• **Exercise task**: Please quote word for word the lines below, starting at the line that contains "Task: Click the info" and stopping after the line that contains "Action: pos(24,215)".
-.-.-
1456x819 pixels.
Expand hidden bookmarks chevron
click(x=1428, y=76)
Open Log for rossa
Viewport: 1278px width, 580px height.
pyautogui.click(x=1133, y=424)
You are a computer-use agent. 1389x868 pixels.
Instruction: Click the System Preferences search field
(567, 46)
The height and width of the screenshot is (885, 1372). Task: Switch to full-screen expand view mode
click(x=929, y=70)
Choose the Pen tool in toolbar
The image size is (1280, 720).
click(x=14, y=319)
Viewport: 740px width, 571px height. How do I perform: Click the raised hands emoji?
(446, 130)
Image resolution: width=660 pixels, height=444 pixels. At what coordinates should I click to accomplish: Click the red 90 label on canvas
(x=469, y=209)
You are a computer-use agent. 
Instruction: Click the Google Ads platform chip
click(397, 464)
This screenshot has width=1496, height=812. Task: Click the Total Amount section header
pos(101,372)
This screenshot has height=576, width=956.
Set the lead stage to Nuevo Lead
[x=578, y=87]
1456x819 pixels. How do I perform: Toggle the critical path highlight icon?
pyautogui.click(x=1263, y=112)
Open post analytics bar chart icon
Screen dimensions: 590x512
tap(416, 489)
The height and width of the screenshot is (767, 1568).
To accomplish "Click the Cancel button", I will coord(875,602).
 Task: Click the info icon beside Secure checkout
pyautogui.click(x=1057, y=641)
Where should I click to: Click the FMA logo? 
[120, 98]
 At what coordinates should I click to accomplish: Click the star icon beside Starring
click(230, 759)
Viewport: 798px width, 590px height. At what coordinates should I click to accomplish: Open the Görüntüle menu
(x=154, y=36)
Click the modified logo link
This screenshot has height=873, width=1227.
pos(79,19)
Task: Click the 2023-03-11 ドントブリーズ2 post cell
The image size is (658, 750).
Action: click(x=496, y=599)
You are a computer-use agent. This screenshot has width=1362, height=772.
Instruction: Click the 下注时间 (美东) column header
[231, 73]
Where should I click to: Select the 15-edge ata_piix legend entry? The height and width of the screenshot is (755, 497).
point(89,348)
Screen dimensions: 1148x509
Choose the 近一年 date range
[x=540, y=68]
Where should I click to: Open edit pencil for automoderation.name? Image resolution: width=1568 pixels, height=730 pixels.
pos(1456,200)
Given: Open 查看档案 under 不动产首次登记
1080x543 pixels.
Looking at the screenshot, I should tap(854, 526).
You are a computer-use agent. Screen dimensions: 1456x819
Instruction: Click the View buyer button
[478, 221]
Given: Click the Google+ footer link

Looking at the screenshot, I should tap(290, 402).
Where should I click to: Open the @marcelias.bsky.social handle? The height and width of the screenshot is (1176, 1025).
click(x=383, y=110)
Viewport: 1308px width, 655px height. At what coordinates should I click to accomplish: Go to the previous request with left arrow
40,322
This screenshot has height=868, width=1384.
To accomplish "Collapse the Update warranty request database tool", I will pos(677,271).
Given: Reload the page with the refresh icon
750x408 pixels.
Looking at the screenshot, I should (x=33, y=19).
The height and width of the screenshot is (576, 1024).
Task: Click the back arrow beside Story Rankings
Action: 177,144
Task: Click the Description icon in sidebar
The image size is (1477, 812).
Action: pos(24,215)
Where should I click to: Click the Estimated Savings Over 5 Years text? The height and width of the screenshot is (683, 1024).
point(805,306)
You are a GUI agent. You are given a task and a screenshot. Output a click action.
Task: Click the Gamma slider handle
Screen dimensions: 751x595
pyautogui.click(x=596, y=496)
-.-.-
• **Full response**:
 Task: Click the info icon beside Secure checkout
pyautogui.click(x=1057, y=641)
Where should I click to: Click the FMA logo? 
[120, 98]
 At what coordinates should I click to accomplish: Click the star icon beside Starring
click(230, 759)
Viewport: 798px width, 590px height. At what coordinates should I click to accomplish: Open the Görüntüle menu
(x=154, y=36)
Click the modified logo link
This screenshot has height=873, width=1227.
pos(79,19)
Task: Click the 2023-03-11 ドントブリーズ2 post cell
The image size is (658, 750).
Action: click(x=496, y=599)
You are a computer-use agent. This screenshot has width=1362, height=772.
Instruction: Click the 下注时间 (美东) column header
[231, 73]
Where should I click to: Select the 15-edge ata_piix legend entry? The height and width of the screenshot is (755, 497).
point(89,348)
Screen dimensions: 1148x509
Choose the 近一年 date range
[x=540, y=68]
Where should I click to: Open edit pencil for automoderation.name? Image resolution: width=1568 pixels, height=730 pixels.
pos(1456,200)
Given: Open 查看档案 under 不动产首次登记
1080x543 pixels.
Looking at the screenshot, I should tap(854, 526).
You are a computer-use agent. Screen dimensions: 1456x819
Instruction: Click the View buyer button
[478, 221]
Given: Click the Google+ footer link

Looking at the screenshot, I should tap(290, 402).
Where should I click to: Open the @marcelias.bsky.social handle? The height and width of the screenshot is (1176, 1025).
click(x=383, y=110)
Viewport: 1308px width, 655px height. At what coordinates should I click to accomplish: Go to the previous request with left arrow
40,322
This screenshot has height=868, width=1384.
To accomplish "Collapse the Update warranty request database tool", I will pos(677,271).
Given: Reload the page with the refresh icon
750x408 pixels.
Looking at the screenshot, I should (x=33, y=19).
The height and width of the screenshot is (576, 1024).
Task: Click the back arrow beside Story Rankings
Action: 177,144
Task: Click the Description icon in sidebar
The image size is (1477, 812).
Action: pos(24,215)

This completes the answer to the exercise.